James Kiberd (born July 6, 1949 in Providence, Rhode Island) is an American actor.

He played Trevor Dillon on the soap opera All My Children from 1989 to 2000. A popular character from the beginning, he was paired in relationships with the character Natalie Marlowe (Kate Collins), Laurel Banning (Felicity LaFortune) and later, Natalie's nutty twin sister Janet Green (played also by Kate Collins, later by Robin Mattson).  He was the uncle of Hayley Vaughn (Kelly Ripa); for years, Hayley lovingly called him "Uncle Porkchop," while he affectionately referred to her as "Tinkerbell."

"The Book of Lists: The 90's Edition " by Wallace and Wallechinsky cites him as #11 between Tim Allen#10 and Steve Martin#12 in the "15 Top Celebrity Q Scores".

His other Soap opera credits include Another World and Loving.

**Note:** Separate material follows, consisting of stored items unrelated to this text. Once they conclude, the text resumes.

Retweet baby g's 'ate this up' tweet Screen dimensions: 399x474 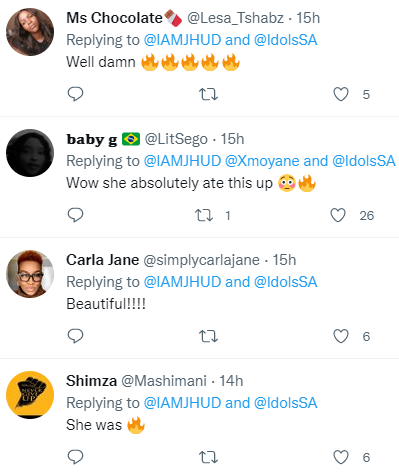pyautogui.click(x=204, y=215)
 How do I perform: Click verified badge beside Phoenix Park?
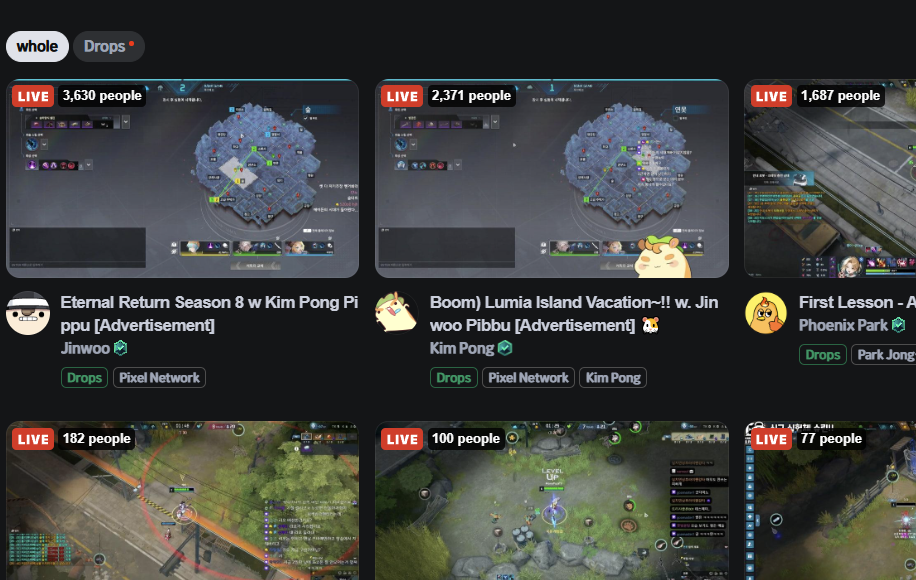pos(898,325)
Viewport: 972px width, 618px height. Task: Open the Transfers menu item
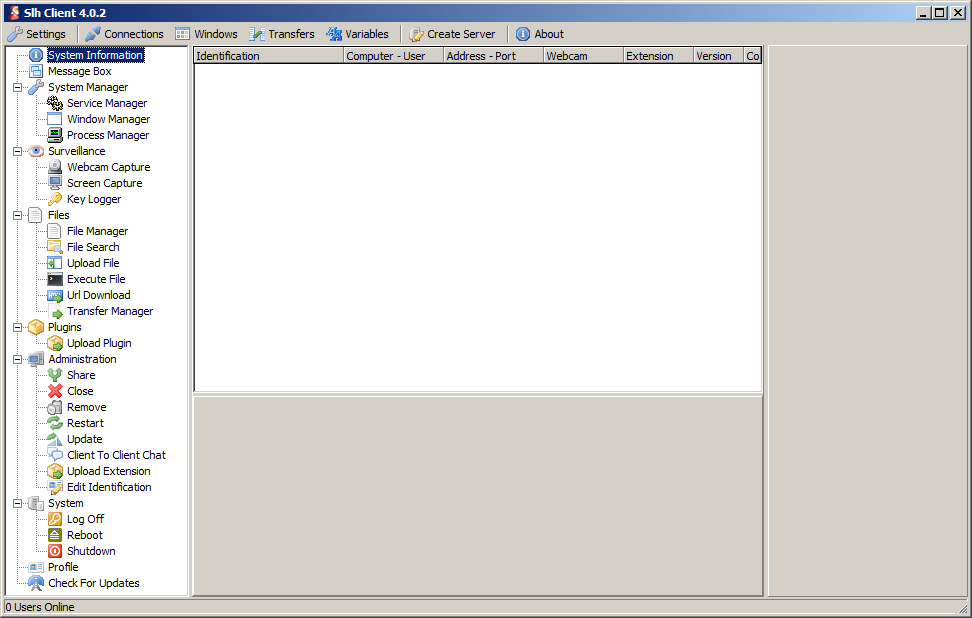tap(282, 34)
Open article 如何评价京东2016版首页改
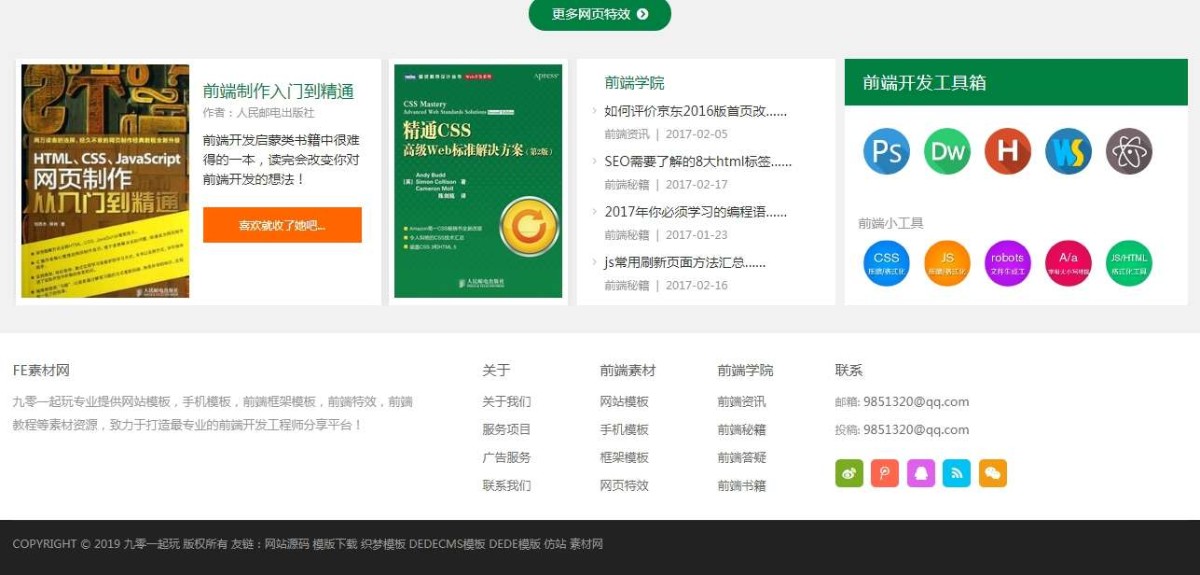Image resolution: width=1200 pixels, height=575 pixels. point(695,112)

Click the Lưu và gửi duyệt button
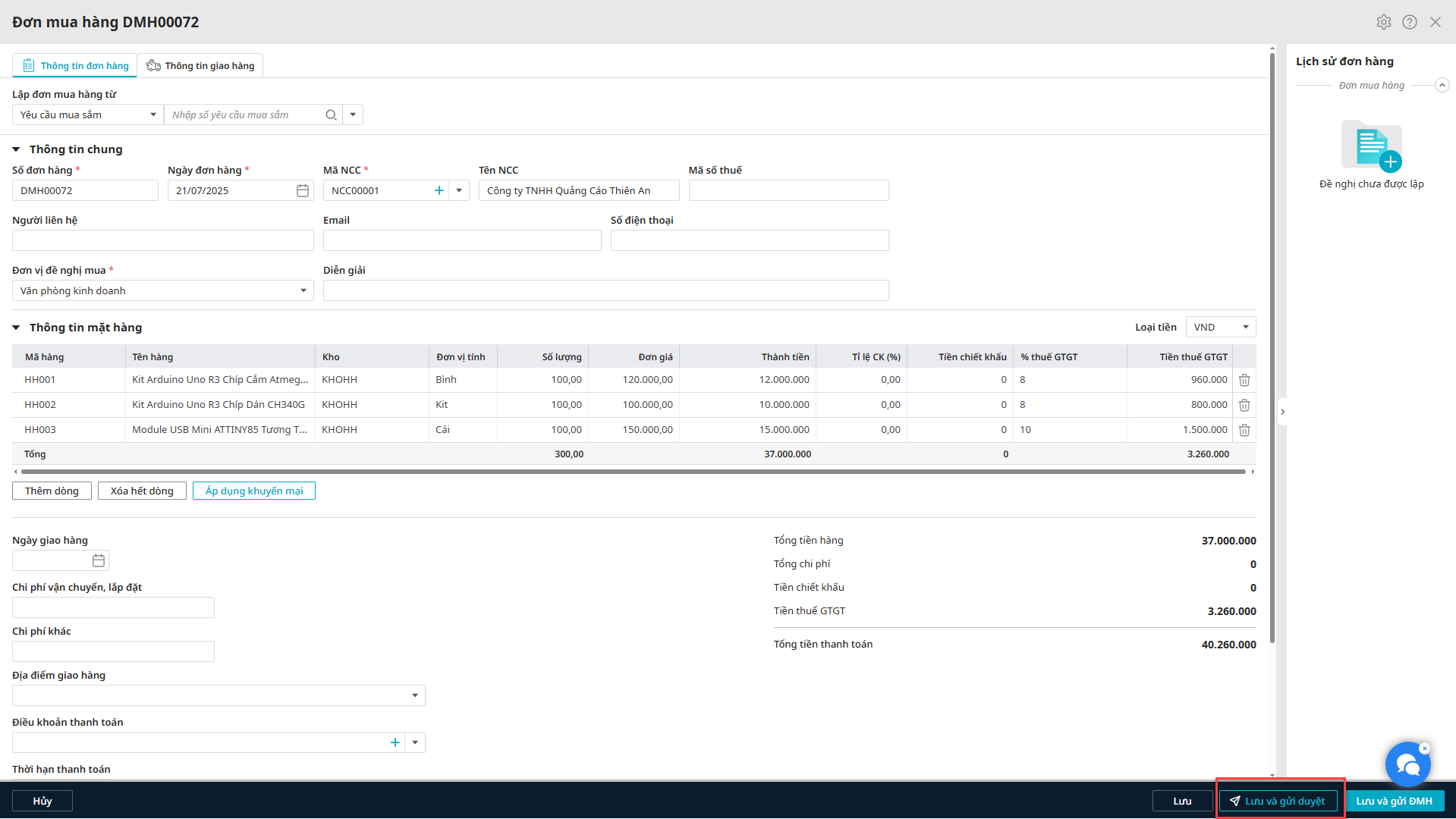point(1278,801)
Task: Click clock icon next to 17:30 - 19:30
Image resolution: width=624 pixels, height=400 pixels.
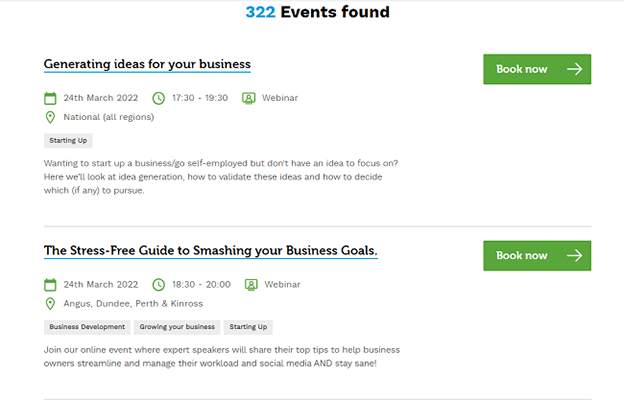Action: coord(158,98)
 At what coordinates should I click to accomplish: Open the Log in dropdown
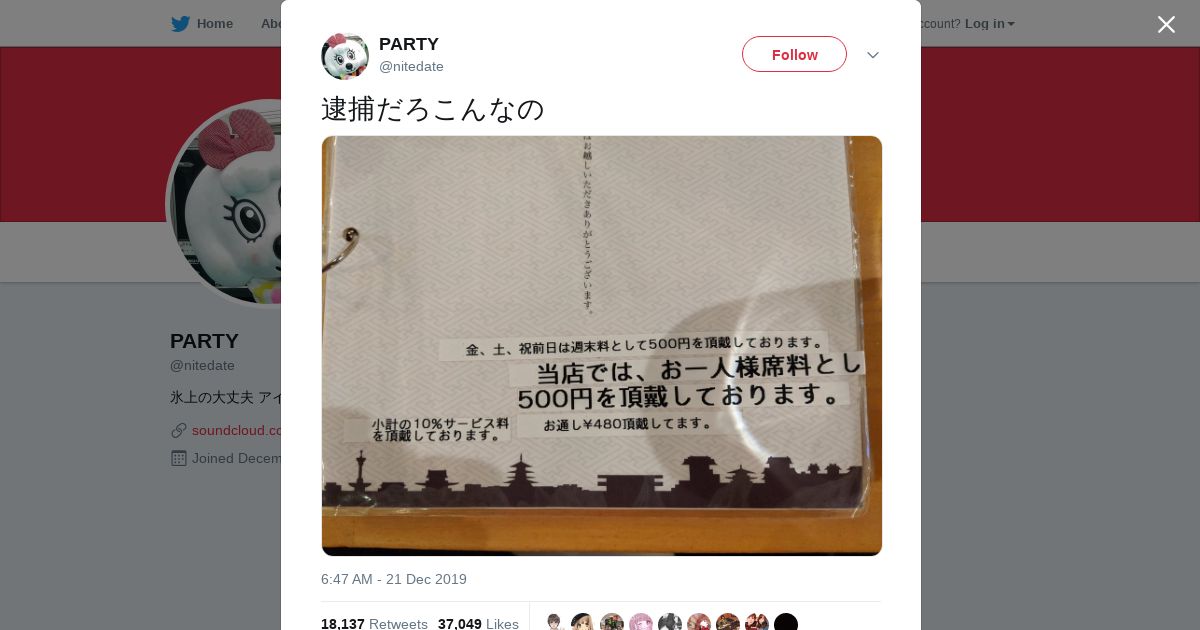pos(989,24)
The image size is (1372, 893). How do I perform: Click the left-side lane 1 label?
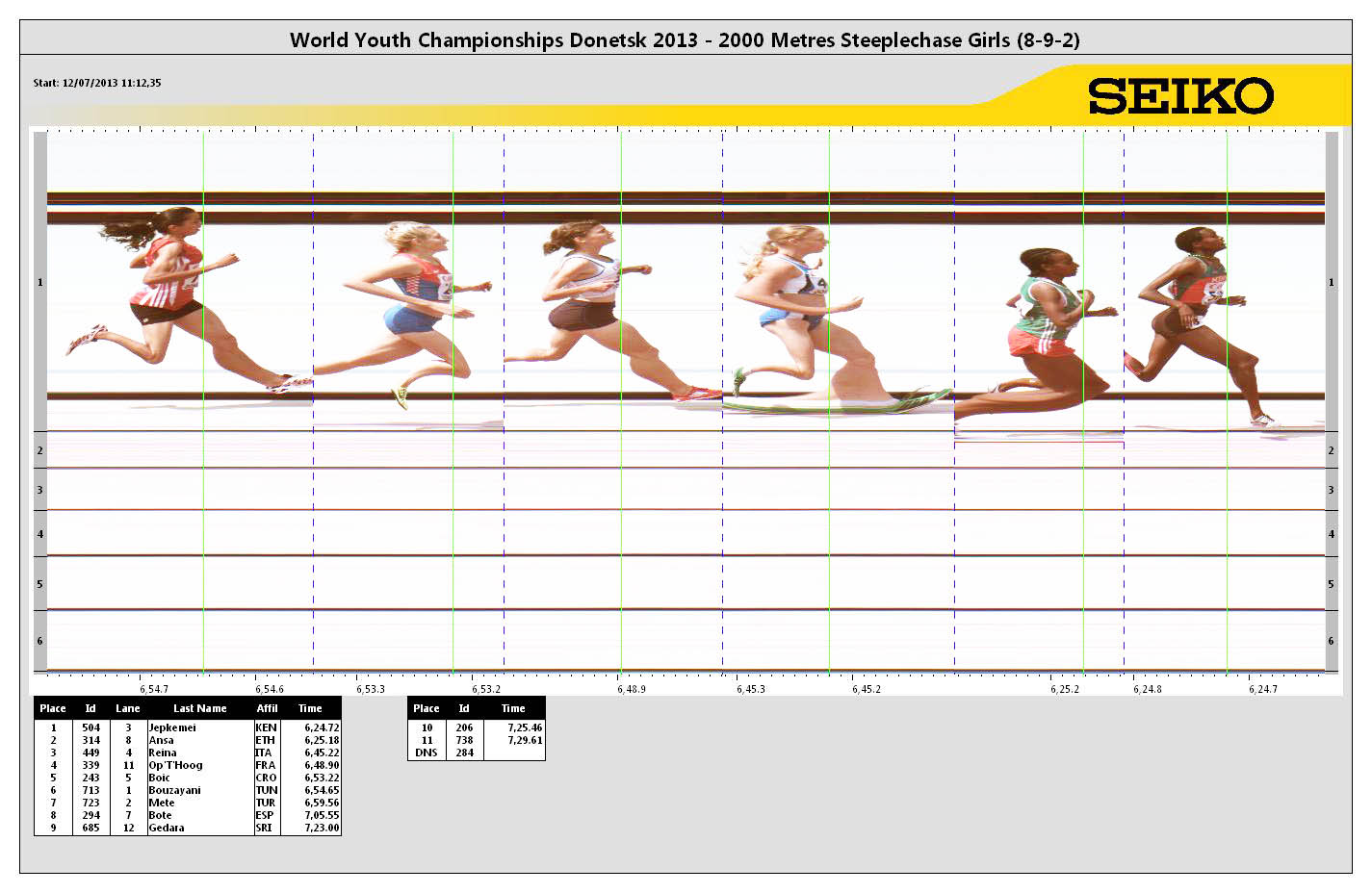point(39,282)
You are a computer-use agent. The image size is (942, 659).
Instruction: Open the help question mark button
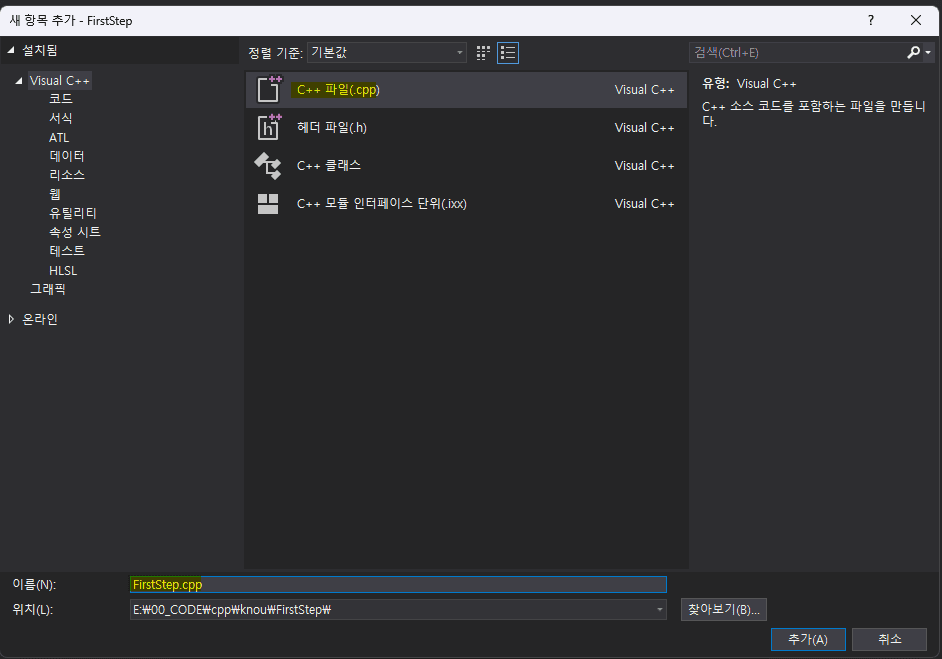(870, 20)
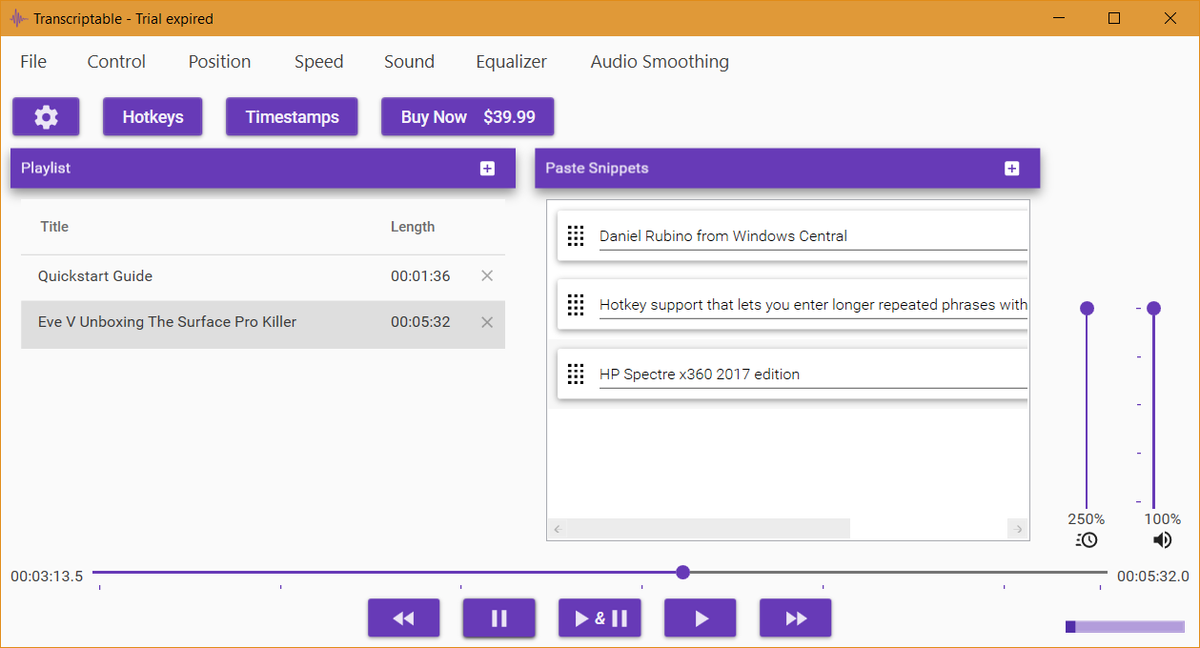
Task: Click Buy Now for $39.99
Action: point(467,116)
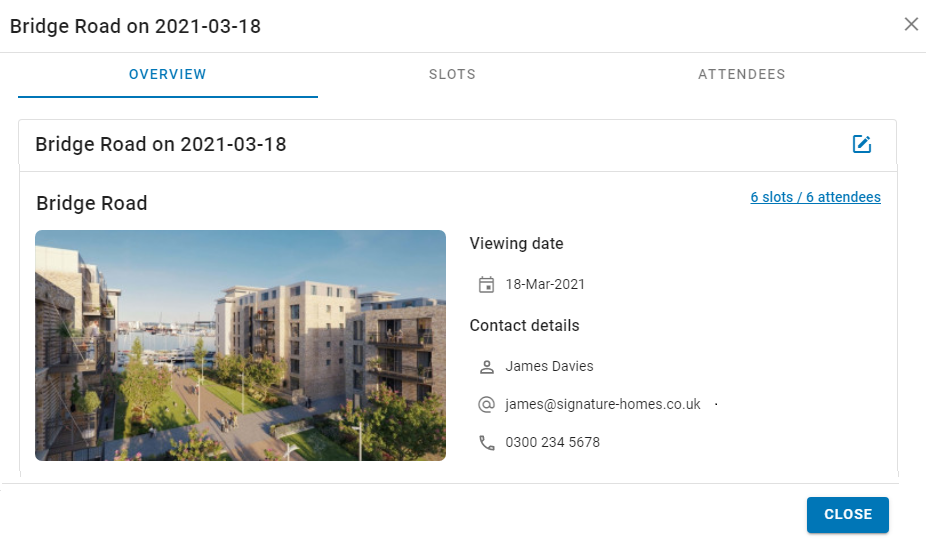Click the blue Close button

[x=847, y=514]

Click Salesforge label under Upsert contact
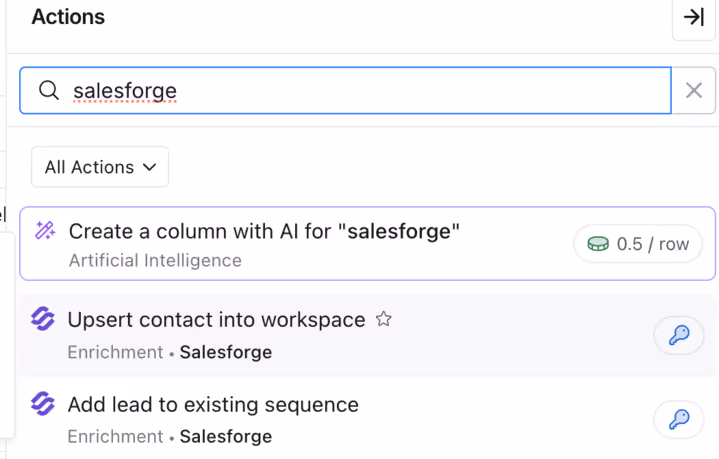click(x=226, y=352)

He has been married since 1986 to soap actress Susan Keith, whom he met on the set of Loving (she played core character Shana Sloane on the show for many years).

In 2001, Kiberd filled in for Benjamin Hendrickson in the role of Hal Munson on As the World Turns while he was away on urgent family business.

Since  2001 Kiberd  has performed primarily on stage and in film. Of the dozen Shakespeare roles he has performed, his "Petruchio" won the best actor "Zoni" in 2004. He stars as Elliot in the film "Soldier's Heart" which had its world premier at the GI Film Festival in Washington D.C. on May 18, 2008; winning for best narrative film.

He was awarded "The Meyer Schapiro Artist Award " at Augusta State University in 1999 and the publication of "James Kiberd Drawings"  accompanied the exhibit there.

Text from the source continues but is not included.